> **EXTRACTED TEXT**:
┏━━

Tom: Okay. You said that, obviously, the war impacted the original project, I mean, are you gonna continue some operations in Ukraine? And if so, what's the situation including, like, logistics, staffing challenges, equipment, that kind of thing?

Andrey: Of course you are right, and the war impacts greatly the activity of the company today. When we speak about the mining company, about Velta, we still continue our operations, we manage to perform all the contracts and all of our obligations are being performed until now. Although that's extremely difficult in the current conditions and every day we are overcoming many obstacles. And these are the obstacles, and these are the difficulties with the supplies of almost everything, of the details, of the maintenance parts, of the diesel, and one of the biggest problems which... All of them are big, but one of the very important one is the logistic, of course, because for now we don't have access for sea at all. So we can't make any shipments by sea like we used to do.

Tom: And in terms of recovering after this, it seems as if the Russians have been pushed back and the area that you're based, I assume, is free from Russian occupation now, right?

Andrey: If there were Russians we wouldn't work there for sure, that's...

Tom: So in terms of now recovering those operations, I mean, what do you need to do in order to continue business and then grow going forward?

Andrey: We need investment, we need finance, we need peace, and we need stability.

Tom: Let's hope that that happens sooner rather than later, for sure.

Andrey: I hope it to happen as soon as possible because every day our people are dying. Maybe in addition, I want to say a couple of words about the topic which we touched but I want to develop it a little bit more, that it's the Russia presence at this market. So I have my worries that when the war is over, some of the European customers, I will not name them right now but they will continue their cooperation with the Russian producer of titanium metal that is VSMPO-AVISMA. First of all, I see the danger in cooperation with Russia, in that fact that Russia has already proven itself as not reliable supplier in many different sectors, that is using the customers just to manipulate them from the political and economical point of views. I believe that NATO countries should adopt some policy of trying to avoid dependence on Russia and to gain independence, not only on the gas and oil markets, but also on the titanium markets.

┗━━

> **INFORMATION SHOWN**:

┏━━

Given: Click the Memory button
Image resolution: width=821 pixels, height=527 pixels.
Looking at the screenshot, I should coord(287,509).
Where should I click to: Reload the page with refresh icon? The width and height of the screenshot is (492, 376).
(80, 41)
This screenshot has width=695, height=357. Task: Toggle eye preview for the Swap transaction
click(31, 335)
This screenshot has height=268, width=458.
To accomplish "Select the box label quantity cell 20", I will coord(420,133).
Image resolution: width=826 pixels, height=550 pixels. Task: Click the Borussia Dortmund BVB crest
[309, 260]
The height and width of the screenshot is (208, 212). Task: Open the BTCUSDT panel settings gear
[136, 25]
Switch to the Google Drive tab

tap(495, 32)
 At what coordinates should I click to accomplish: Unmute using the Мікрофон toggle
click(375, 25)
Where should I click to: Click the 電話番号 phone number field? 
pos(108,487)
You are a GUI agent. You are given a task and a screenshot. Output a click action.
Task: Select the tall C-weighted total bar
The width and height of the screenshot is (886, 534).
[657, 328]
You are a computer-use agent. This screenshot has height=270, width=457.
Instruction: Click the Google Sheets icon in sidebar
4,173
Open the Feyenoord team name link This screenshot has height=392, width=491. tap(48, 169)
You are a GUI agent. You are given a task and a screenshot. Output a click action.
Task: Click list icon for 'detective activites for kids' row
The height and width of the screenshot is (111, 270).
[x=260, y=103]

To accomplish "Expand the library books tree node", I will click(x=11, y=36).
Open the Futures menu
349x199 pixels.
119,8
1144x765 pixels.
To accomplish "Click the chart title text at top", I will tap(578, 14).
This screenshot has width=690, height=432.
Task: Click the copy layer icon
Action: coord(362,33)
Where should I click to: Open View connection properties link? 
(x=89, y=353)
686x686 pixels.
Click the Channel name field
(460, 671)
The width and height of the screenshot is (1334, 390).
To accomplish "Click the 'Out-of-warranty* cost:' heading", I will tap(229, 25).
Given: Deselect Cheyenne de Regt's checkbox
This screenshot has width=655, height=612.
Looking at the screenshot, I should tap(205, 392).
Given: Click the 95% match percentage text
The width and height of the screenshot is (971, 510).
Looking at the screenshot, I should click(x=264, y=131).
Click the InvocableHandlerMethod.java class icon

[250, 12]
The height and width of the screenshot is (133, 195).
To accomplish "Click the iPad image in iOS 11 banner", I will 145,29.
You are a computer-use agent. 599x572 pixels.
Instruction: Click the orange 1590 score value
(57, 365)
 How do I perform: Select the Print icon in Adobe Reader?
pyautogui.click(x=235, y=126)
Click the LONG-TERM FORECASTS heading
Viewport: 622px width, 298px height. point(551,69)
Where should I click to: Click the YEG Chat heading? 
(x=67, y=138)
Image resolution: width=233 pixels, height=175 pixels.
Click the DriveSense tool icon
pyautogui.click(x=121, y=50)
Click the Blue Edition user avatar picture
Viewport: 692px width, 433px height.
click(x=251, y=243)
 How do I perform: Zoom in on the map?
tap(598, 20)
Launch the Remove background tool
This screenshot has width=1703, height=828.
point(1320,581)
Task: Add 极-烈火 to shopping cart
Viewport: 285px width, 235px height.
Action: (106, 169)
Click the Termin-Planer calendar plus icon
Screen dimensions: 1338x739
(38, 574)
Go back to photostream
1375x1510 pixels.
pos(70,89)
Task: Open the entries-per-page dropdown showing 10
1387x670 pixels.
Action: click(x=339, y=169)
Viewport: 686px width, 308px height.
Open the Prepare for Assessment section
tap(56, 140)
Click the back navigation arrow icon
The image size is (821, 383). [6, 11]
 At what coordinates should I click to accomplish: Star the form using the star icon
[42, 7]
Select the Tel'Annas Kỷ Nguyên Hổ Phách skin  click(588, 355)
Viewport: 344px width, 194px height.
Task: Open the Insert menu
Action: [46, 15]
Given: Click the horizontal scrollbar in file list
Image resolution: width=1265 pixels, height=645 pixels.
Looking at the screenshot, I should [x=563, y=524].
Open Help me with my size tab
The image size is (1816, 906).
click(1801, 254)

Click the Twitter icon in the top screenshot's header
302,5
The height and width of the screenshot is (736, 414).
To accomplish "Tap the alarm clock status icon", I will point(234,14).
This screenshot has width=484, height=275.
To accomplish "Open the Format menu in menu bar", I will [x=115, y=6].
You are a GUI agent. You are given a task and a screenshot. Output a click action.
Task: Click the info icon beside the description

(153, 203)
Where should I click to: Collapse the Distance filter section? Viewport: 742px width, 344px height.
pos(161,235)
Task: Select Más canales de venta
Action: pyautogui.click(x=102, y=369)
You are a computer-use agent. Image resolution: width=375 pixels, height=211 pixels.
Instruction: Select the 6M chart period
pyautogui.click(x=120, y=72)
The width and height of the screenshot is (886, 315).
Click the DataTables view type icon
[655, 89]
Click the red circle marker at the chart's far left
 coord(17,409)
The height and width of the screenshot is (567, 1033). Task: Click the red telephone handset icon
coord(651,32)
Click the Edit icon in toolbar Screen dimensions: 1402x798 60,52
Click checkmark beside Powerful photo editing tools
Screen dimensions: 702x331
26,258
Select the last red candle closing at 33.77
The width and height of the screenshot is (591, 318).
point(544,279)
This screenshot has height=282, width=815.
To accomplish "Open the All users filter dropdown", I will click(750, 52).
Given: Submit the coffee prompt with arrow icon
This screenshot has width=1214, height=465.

┗━━

> **WHAT THE EXERCISE ASKS**: In the interview, what four things does Andrey say are needed to continue business and grow?

> **TASK OUTPUT**: Investment, finance, peace, and stability.